**TASK BRIEF:** Identify each line in the listing that includes the word "Grid", and copy those lines in full. Match it with case taken into account.

════════

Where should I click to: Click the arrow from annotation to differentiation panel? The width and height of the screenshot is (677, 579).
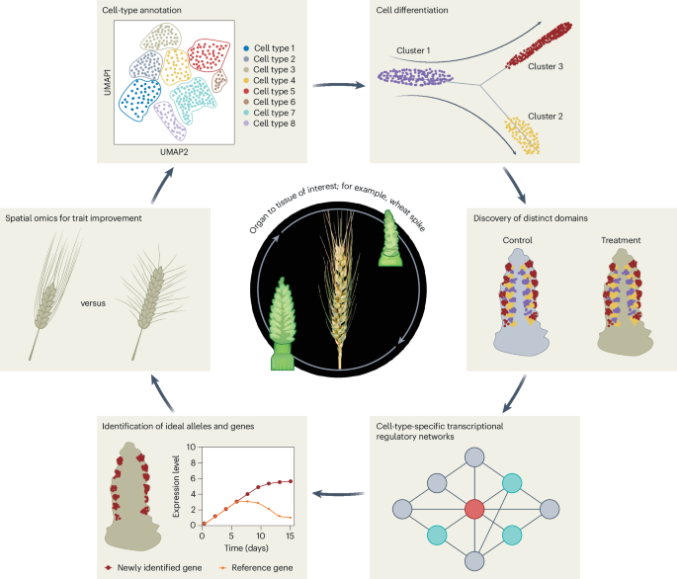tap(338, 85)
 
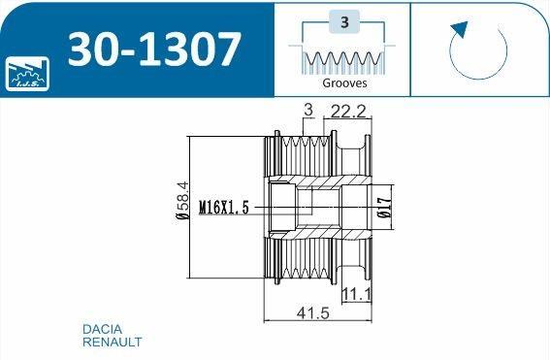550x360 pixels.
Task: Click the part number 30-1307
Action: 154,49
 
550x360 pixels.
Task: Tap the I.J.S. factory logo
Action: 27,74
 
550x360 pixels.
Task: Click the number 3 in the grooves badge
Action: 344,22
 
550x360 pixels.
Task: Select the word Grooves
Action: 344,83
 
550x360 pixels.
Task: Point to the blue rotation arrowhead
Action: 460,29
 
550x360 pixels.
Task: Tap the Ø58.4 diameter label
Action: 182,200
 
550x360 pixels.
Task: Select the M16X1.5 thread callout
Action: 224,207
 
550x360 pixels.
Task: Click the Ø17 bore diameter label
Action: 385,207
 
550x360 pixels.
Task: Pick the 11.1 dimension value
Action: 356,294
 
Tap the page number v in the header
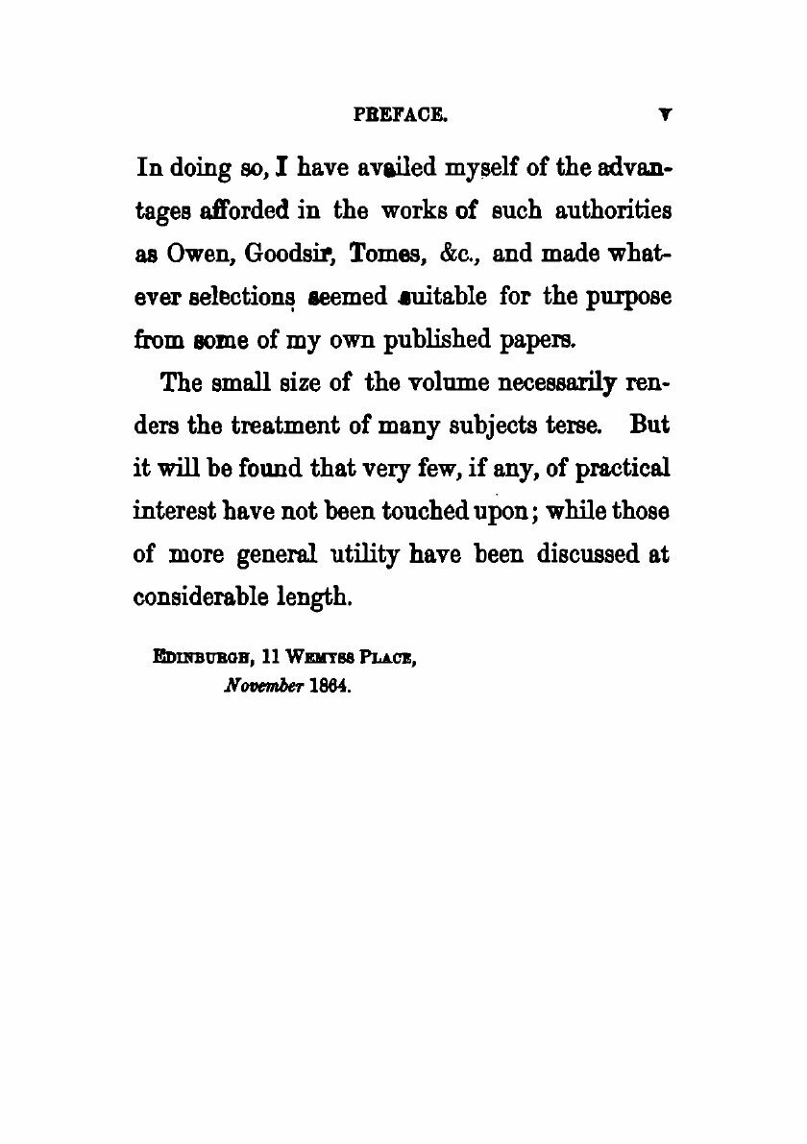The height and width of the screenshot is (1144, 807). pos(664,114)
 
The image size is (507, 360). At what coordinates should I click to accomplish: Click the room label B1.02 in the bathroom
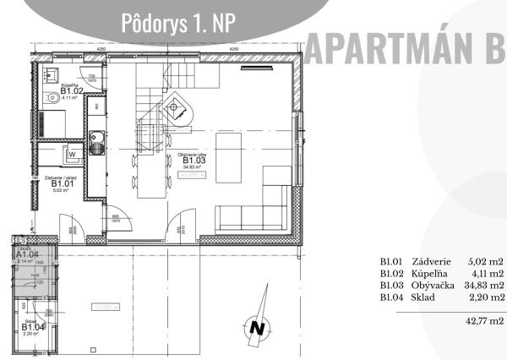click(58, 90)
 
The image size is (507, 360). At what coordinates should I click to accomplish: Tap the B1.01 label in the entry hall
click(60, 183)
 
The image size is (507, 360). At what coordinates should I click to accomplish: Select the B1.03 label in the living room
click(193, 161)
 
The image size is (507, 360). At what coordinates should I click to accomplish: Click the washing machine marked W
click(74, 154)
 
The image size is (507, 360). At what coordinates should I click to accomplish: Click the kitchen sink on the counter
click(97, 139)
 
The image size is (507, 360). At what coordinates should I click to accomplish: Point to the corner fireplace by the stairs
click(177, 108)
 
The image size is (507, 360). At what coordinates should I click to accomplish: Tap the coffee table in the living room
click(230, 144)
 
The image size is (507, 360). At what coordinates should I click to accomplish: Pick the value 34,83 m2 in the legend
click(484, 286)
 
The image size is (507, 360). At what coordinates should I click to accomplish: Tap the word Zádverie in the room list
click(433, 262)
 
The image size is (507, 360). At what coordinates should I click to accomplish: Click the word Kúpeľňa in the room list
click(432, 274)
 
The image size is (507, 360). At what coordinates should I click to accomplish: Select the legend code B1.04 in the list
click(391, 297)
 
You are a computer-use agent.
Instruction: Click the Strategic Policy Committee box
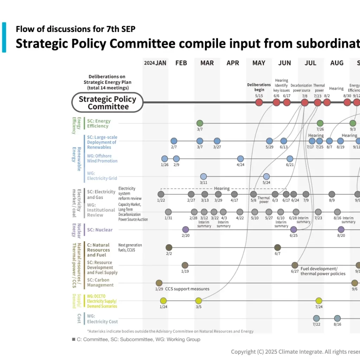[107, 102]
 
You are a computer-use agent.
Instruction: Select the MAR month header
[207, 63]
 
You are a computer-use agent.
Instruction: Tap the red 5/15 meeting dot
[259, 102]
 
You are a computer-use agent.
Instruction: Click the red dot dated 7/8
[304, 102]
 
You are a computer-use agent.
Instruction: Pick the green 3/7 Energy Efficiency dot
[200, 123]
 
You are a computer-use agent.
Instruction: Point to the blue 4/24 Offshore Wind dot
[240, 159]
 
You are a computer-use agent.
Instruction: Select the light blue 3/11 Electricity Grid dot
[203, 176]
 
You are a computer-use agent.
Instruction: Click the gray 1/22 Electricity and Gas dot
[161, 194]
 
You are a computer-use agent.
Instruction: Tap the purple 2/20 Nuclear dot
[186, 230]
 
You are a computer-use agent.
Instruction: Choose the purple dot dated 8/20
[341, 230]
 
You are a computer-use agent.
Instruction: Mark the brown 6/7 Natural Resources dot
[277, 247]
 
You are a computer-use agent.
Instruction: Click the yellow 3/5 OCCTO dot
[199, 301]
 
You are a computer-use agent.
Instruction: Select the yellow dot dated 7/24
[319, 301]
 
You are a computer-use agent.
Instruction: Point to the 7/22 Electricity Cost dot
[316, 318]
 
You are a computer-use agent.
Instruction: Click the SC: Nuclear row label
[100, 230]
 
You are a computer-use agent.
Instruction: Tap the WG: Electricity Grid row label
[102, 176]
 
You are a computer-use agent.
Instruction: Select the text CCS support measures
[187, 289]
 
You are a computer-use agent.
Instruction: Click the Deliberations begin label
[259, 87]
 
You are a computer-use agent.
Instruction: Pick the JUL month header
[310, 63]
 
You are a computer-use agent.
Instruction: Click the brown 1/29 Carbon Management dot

════════

**WORKED ANSWER:**
Instruction: Select the light blue 3/11 Electricity Grid dot
Instruction: Tap the WG: Electricity Grid row label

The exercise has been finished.